Ann Webster remembers wanting a place "away from Overlea" when she and her husband, Irving, moved to a collection of brick ranchers on the east side of Belair Road in 1957.

"We came here because it was a well-built house," Webster said. They paid "in the teens -- in fee" for it. Unlike lots of their neighbors, the Websters never made a third bedroom out of the loft area.

Webster points to an intersection that used to be a dead end but now carries residents back to two-story, vinyl-sided houses, sitting closer together than her corner house sits to its neighbor.

"There's a lot more traffic and a lot more people, but it's still a good place to live, quiet," Webster said.

Across Belair Road in Cedarside Farms, clusters of two- and three-bedroom townhouses costing $90,000 to $120,000 sit on postage-stamp lots. A few feet away, four-bedroom, single-family houses, with big decks on quarter-acre lots that back up to busy Belair Road, offer a buyer a $200,000 to $250,000 option.

"The diversity of housing around here is just wonderful," said Sharon L. Blough, manager of the Perry Hall Long & Foster office. "We have homes for newcomers, empty-nesters, in well-established and new areas."

Just about every housing appetite can be met, with condominiums in Seven Courts, an area where Berg's dairy used to be. When coupled with the schools -- Perry Hall elementary, middle and high -- the area rivals or betters most of those schools north of Baltimore, residents say.

Bob Honeycutt, a tire salesman, and his wife, Julie, a teacher at Jacksonville Elementary School, moved from Northeast Baltimore to Perry Hall 2 1/2 years ago because "it was close to everything and it had a really good school system," he said. The couple's three children, Andrew, 7, Abbey, 4, and Allison, 1, enjoy the one-third acre yard outside their three-bedroom, single-family house on Transoms Road.

For someone who grew up in Parkville, Perry Hall is "more of a suburb," but their street is not a through street, meaning that traffic won't get too bad in coming years, Honeycutt said.

"It's definitely a lot better than where we were," he added, referring to their former home in Northeast Baltimore.

With Perry Hall's growing population of empty-nesters, rush hours there aren't as busy as in some Baltimore suburbs.

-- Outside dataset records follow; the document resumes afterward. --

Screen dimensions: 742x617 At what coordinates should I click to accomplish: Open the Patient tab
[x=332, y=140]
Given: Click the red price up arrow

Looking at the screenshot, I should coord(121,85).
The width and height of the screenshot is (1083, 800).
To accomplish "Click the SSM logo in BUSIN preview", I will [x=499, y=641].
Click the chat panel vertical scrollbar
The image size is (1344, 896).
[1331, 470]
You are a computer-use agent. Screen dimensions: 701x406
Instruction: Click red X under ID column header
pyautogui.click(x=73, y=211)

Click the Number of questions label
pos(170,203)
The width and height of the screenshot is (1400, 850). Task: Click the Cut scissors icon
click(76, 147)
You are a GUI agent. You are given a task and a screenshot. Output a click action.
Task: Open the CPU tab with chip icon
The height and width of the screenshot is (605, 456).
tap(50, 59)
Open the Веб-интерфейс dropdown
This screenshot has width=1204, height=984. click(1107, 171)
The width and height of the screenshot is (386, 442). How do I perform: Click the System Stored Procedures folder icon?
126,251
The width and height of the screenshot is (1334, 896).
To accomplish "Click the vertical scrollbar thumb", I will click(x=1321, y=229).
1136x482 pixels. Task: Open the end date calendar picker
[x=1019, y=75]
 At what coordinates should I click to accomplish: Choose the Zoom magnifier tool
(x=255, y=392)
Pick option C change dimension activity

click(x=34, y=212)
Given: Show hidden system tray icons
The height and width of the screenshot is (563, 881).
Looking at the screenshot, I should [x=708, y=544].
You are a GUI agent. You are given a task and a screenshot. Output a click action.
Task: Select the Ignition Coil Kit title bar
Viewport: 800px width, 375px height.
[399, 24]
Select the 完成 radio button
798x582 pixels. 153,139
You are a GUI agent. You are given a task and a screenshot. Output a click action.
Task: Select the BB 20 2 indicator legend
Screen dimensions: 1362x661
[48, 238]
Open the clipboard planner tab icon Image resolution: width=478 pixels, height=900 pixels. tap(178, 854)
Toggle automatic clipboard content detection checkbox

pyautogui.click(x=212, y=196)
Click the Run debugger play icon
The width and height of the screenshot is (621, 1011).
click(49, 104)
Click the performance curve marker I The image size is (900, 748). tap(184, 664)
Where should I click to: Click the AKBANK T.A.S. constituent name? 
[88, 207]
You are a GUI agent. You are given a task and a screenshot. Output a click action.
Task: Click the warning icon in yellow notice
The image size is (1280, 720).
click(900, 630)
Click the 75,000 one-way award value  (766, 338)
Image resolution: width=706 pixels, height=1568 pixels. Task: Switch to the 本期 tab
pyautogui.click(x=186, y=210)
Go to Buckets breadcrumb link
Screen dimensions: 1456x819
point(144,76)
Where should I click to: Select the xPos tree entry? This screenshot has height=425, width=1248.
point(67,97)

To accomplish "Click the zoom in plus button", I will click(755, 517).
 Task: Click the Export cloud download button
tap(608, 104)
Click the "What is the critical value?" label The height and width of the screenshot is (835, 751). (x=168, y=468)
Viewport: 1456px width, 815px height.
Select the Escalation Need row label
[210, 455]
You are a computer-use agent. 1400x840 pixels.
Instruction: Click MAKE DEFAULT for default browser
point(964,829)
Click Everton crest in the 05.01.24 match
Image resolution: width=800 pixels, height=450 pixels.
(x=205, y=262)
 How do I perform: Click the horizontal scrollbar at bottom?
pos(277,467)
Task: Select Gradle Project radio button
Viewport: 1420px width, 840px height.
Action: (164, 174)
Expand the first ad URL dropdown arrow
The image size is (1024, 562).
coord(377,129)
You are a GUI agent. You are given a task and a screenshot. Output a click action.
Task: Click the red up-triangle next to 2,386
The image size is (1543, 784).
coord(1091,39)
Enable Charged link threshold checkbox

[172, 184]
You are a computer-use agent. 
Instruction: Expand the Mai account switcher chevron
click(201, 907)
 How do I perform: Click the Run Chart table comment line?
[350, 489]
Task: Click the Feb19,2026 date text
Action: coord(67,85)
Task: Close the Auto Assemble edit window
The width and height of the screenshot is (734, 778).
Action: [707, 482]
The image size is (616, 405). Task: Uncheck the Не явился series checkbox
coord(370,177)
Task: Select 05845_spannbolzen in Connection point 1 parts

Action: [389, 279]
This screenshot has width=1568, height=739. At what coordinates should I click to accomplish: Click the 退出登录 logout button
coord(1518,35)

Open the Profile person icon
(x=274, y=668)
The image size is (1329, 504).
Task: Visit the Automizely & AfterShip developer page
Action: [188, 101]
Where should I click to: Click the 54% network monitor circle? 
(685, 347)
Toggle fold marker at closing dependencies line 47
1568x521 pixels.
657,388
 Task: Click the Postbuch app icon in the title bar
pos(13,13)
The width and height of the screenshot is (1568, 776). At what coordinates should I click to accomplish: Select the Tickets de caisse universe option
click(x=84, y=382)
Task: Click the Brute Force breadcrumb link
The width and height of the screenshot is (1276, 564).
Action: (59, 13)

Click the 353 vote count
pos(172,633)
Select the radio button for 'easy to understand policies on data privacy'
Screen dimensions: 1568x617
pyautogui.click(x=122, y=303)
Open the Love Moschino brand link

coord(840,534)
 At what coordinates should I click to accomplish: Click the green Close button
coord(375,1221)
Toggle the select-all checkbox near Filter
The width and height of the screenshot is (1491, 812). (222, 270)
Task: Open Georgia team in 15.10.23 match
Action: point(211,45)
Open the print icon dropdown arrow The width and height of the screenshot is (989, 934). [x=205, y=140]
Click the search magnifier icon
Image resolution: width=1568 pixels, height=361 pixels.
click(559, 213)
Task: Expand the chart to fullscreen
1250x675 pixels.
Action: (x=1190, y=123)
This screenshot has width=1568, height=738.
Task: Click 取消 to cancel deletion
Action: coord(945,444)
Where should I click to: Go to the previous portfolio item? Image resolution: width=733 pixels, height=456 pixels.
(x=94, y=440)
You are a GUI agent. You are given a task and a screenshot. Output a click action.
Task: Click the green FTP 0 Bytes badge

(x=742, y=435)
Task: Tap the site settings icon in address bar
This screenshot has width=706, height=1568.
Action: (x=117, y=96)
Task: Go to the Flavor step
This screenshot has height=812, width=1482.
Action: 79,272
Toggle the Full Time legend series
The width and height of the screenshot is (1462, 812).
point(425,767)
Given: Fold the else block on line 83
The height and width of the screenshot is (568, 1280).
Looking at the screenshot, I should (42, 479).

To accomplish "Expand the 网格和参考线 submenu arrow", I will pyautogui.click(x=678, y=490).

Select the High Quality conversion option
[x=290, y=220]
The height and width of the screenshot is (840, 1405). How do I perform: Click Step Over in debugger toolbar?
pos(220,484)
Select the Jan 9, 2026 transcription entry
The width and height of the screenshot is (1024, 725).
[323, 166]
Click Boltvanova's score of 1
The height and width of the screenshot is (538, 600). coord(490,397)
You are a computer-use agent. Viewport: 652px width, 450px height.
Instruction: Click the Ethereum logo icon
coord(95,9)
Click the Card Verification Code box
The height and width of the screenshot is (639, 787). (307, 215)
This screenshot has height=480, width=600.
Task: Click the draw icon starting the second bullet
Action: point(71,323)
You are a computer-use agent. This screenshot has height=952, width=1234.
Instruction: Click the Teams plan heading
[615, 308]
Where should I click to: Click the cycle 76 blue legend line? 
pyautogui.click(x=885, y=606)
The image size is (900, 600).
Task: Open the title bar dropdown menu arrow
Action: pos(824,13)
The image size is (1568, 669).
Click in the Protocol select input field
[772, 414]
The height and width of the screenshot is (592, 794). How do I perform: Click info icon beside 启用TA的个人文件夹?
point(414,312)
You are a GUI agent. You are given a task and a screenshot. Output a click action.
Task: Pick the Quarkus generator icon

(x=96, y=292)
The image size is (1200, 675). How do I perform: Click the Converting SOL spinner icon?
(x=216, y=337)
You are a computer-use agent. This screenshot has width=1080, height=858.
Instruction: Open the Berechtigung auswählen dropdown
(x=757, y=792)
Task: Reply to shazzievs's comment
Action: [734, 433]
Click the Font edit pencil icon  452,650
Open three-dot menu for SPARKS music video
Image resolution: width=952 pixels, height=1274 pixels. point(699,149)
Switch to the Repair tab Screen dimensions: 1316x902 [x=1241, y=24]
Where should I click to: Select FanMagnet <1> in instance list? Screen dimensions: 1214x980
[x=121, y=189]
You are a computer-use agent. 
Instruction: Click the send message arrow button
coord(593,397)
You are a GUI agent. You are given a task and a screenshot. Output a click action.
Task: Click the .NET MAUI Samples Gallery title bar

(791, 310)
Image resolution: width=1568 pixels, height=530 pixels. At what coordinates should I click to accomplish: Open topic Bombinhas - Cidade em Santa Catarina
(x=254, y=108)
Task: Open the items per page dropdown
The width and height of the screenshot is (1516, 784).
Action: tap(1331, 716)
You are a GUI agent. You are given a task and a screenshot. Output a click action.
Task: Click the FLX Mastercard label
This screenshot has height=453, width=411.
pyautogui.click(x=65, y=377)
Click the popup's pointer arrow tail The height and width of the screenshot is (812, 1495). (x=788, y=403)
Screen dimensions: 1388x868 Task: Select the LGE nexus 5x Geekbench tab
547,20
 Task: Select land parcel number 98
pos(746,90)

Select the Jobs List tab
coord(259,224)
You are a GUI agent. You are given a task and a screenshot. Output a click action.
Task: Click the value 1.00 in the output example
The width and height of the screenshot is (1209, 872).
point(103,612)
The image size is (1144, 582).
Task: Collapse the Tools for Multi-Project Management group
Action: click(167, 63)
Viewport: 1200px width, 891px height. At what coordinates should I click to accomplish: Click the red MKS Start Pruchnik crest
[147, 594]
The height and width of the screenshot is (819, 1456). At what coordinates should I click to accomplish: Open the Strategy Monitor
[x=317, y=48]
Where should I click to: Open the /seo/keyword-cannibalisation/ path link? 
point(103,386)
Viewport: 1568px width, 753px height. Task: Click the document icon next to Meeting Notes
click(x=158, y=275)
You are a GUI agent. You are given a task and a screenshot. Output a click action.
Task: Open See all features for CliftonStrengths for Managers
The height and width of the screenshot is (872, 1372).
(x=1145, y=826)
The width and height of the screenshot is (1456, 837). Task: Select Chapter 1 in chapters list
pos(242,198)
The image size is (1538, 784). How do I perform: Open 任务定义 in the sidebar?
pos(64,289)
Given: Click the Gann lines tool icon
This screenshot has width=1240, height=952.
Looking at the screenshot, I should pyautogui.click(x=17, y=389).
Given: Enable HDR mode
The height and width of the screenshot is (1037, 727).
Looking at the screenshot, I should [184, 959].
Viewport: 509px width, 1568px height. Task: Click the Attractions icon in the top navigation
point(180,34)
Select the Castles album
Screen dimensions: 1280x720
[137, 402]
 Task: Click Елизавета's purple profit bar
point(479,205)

In 10 minutes, residents can be to Interstate 95 at White Marsh, heading toward Baltimore, Annapolis or Washington.

Most every shopping need can be met at White Marsh Mall, the assortment of strip centers along Belair Road, or even in Towson, a mere 15 minutes away.

For recreation, Gunpowder Falls State Park's U.S. 1 parking area is to the north of Perry Hall, offering miles of trails for hikers, bikers and a place to walk the dogs.

Children find dawn-to-dusk recreational level sports at the Perry Hall High School complex.

Despite efforts by groups such as the Perry Hall Improvement Association, boasting about 500 dues-paying members, Perry Hall continues to move farther from its beginnings. In 1775, Harry Dorsey Gough bought a 1,000-acre estate just below the Big Gunpowder Falls called "The Adventure," and renamed it "Perry Hall."

Around his vast holdings emerged mining, milling and other working class, riverside industry, which brought a rush of German and Irish immigrants at the end of the Civil War. Their names still occupy mailboxes -- Klausmeier, Kraft, Kahl and Butt -- making it one of Baltimore County's best melting pots.